Monday, September 22, 2008

More Foot Details




The half moons for the feet presented a bit of a dilemma. On the plans, and sort of evident in pictures of the real R2, the little square raised panel on the outside of the half moon has a taper so that it gets slimmer towards the top--where the two horizontal slots are. In practice it turned out to be very hard to produce a piece like this in my shop. You'd think it would be easy, but the damn thing is 2" x 2.5" inches, I think, by 1/8" thick at the bottom (going from memory). So that's a pretty little piece to be machining, sanding, grinding, or trimming. I tried several ideas for it. I built a little sanding jig that might let me grind it evenly off. But nothing worked. The plastic I was using melted. I might have been able to do it with fiberboard--but I wanted to make this parts all plastic. And that fiberboard when you sand it puts loads of tiny particles in the air and a big label on it says that the State of California knows it to be carcinogenic. I've breathed enough dangerous fine particulate matter in my life.

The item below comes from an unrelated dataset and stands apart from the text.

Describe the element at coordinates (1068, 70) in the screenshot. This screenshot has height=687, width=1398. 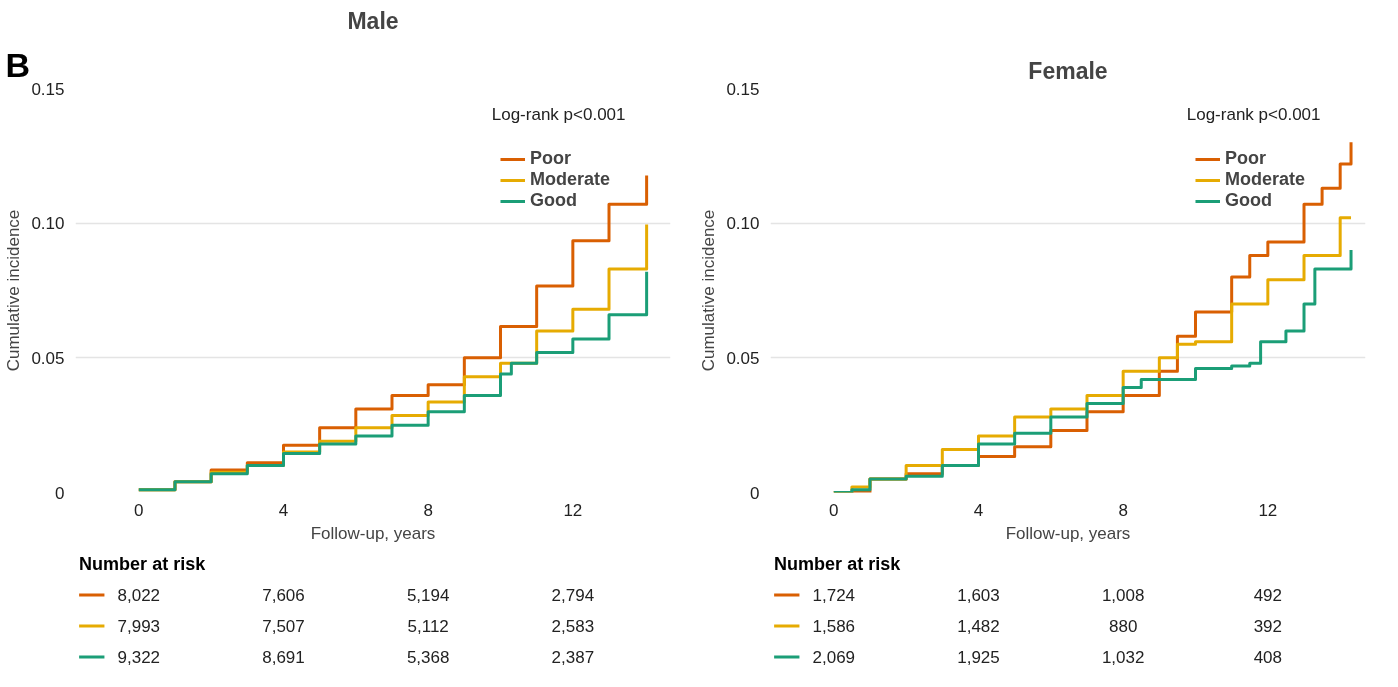
I see `chart-title: Female` at that location.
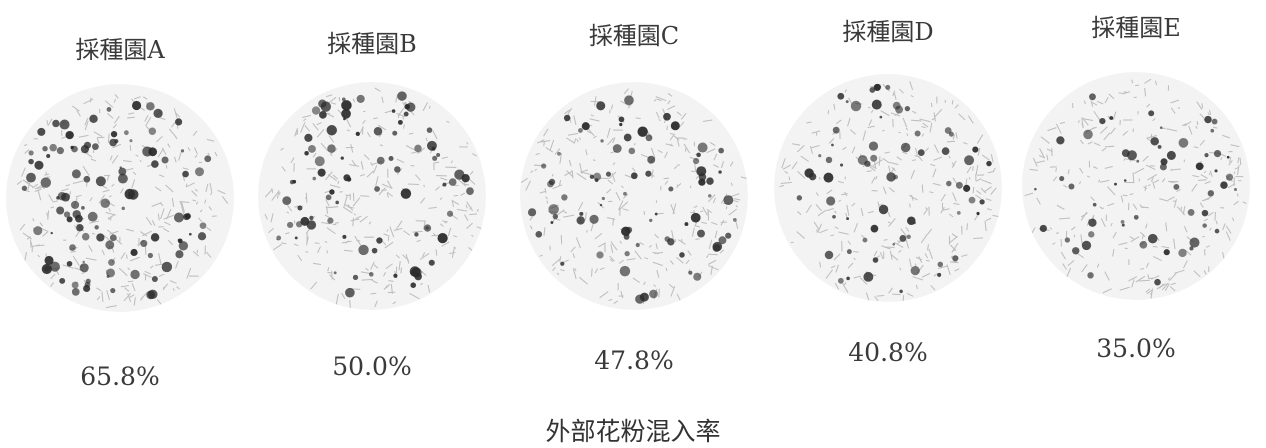  Describe the element at coordinates (634, 360) in the screenshot. I see `contamination-rate-label: 47.8%` at that location.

So I abandoned the plan to taper it and just used the piece and full thickness all the way up. Maybe that doesn't seem like a big deal, and I don't think it will show much. someone would have to really know what to look for and maybe bust out the calipers to see the problem. But that's the first time on this whole project that I have deliberately punted on some problem because it was too hard--makes me feel like a baby just saying it. "Suck it up, you baby, and MAKE THAT PIECE RIGHT!"

Not really a big deal.

So then I hatched a plan to put those little 1/8" slots across the panels. I set up my router table, ran some test pieces, and just ran the whole half moon piece through, cutting through the edges of the rectangular pattern where it's supposed to be solid. Then I cut some tiny little replacement pieces and glued them back in. You can see them in this picture. But once I've trimmed them, and sanded them a bit, and then painted, they won't show. That "cutting through" trick has made a several little recessed slots on this project much easier than they would have been.